In leukemia, a study which collected blood samples from ALL and CML patients samples and compared them with normal blood samples showed elevated levels of ROS in both ALL and CML patients [52], whilst elevated levels of NOX generated ROS, are observed, alongside increased proliferation in both AML models and AML patient samples when compared with healthy controls [53]. Reactions of ROS with DNA can generate numerous oxidised bases, including 8-hydroxy-2-deoxyguanosine (8-OHdG) which causes G:C to T:A DNA transversions (reviewed in [54]). Increased levels of 8-OHdG have been observed in patients with breast cancer [55], gastric carcinomas [56], lung cancer [57] and colorectal cancer [58]. In leukemia, a study of 116 Chinese children with either ALL or AML revealed significantly elevated levels of 8-OHdG, whilst 8-OHdG levels were also significantly elevated in relapsed AML adult patients [59].
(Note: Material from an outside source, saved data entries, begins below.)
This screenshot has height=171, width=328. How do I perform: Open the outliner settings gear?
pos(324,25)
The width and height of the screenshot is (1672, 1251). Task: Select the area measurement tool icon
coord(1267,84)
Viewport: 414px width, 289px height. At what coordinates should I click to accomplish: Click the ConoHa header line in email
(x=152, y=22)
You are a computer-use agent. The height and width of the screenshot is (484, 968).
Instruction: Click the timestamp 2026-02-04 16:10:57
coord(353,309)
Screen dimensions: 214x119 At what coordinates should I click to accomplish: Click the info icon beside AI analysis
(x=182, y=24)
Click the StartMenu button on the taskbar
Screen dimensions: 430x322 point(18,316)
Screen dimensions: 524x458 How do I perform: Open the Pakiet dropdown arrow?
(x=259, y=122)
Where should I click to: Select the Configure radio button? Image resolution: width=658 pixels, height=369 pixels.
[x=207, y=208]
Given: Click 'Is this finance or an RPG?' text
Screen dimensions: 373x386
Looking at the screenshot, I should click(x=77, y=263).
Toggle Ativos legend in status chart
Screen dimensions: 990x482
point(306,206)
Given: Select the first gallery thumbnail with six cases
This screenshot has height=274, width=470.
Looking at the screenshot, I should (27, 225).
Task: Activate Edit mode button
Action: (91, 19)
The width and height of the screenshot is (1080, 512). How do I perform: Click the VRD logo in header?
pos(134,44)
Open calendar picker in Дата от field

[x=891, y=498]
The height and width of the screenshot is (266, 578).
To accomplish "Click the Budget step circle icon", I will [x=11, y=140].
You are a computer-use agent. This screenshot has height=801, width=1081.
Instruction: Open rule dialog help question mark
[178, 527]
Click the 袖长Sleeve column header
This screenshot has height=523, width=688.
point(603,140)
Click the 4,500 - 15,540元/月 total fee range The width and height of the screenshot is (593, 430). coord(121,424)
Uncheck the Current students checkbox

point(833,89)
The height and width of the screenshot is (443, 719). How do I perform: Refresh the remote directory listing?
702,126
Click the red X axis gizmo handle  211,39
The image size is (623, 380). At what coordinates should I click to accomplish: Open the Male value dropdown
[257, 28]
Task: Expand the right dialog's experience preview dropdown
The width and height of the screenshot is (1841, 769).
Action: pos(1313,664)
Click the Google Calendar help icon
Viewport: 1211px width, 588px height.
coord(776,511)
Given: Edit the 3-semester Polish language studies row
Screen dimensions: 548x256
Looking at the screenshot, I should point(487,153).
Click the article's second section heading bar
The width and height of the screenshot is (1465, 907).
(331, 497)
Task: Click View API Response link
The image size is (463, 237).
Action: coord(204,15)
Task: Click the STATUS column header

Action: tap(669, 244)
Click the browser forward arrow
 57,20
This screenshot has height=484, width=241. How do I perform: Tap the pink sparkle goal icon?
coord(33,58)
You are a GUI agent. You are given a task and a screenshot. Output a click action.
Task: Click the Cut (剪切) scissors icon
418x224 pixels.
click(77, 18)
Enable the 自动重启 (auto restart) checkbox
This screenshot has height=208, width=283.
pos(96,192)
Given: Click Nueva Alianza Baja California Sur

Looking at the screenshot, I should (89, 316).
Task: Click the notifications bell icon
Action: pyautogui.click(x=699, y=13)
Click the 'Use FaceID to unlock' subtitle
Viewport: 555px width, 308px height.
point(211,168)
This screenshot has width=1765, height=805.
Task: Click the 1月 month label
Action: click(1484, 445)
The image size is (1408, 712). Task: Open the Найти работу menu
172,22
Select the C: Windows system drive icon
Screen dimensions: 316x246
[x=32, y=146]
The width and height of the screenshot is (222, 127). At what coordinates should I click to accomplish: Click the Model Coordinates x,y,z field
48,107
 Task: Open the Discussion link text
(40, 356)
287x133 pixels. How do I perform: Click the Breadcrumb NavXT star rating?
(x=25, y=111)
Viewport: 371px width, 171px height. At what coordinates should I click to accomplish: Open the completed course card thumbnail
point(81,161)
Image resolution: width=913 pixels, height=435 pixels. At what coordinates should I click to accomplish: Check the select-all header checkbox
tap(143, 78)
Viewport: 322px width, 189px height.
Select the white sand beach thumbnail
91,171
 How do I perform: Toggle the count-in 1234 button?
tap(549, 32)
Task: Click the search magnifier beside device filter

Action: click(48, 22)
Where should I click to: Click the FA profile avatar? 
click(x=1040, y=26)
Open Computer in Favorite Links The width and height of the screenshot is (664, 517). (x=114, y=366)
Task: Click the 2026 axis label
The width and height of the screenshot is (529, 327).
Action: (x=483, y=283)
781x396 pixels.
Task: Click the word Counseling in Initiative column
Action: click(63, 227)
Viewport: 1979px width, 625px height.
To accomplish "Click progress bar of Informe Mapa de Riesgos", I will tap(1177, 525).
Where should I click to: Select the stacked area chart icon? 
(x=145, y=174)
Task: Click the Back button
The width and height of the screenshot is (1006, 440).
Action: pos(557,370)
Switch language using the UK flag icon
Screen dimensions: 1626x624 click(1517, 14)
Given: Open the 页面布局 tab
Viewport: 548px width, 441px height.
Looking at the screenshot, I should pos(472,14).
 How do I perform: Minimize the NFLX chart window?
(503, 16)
As a signalling molecule, ROS can lead to hyperactivation of the PI3K pathway, a common feature of many cancers, resulting in increased cell survival, VEGF production, secretion of MMP (reviewed in [60]) and inactivation of FOXO [32]. In AML, constitutive activation of the PI3K/AKT pathway is frequently observed [61, 62], however the role of FOXO is less clear. A recent study revealed that FOXO1 expression in osteoblasts mediated β-catenin initiated AML [63], whilst a study of AML patient samples showed that 40% exhibited FOXO activation, that upon inhibition resulted in myeloid differentiation and AML cell death [64]. Additionally, in both CML and AML the BCR-ABL fusion protein and FMS-like tyrosine kinase receptor 3 internal tandem duplications (FLT3-ITD) have been shown to lead to phosphorylation of AKT resulting in increased activation of NOX, and increased ROS production (reviewed in [65]), which may in turn reinforce PI3K/AKT activation.


5. Metabolism and cancer

Broadly defined, cellular metabolism involves a series of catabolic or anabolic chemical reactions which generate or use energy as part of this process. In chemotrophs this energy is obtained through the oxidation of nutrients, with the energy typically stored in the form of ATP. Whilst in higher organisms a plethora of enzymatically catalyzed metabolic reactions occur, which are all part of different interconnecting metabolic pathways with multitudinous feedback mechanisms. These pathways are evolutionarily highly conserved with the citric acid cycle, for example, essentially a feature in all terrestrial life. There are three main classes of molecules involved in metabolism; carbohydrates, proteins and lipids that are either catabolized to generate energy or energy stores or used by anabolic pathways in the synthesis of, for example, nucleotides and structural molecules such as cell membranes. In mammals, a triumvirate of glycolysis, citric acid cycle and the ETC are central to the generation of ATP, with glycolysis and the citric acid cycle contributing 2 ATP molecules each and the ETC generating up to 34 ATP molecules in a process collectively termed aerobic respiration (reviewed in [66]).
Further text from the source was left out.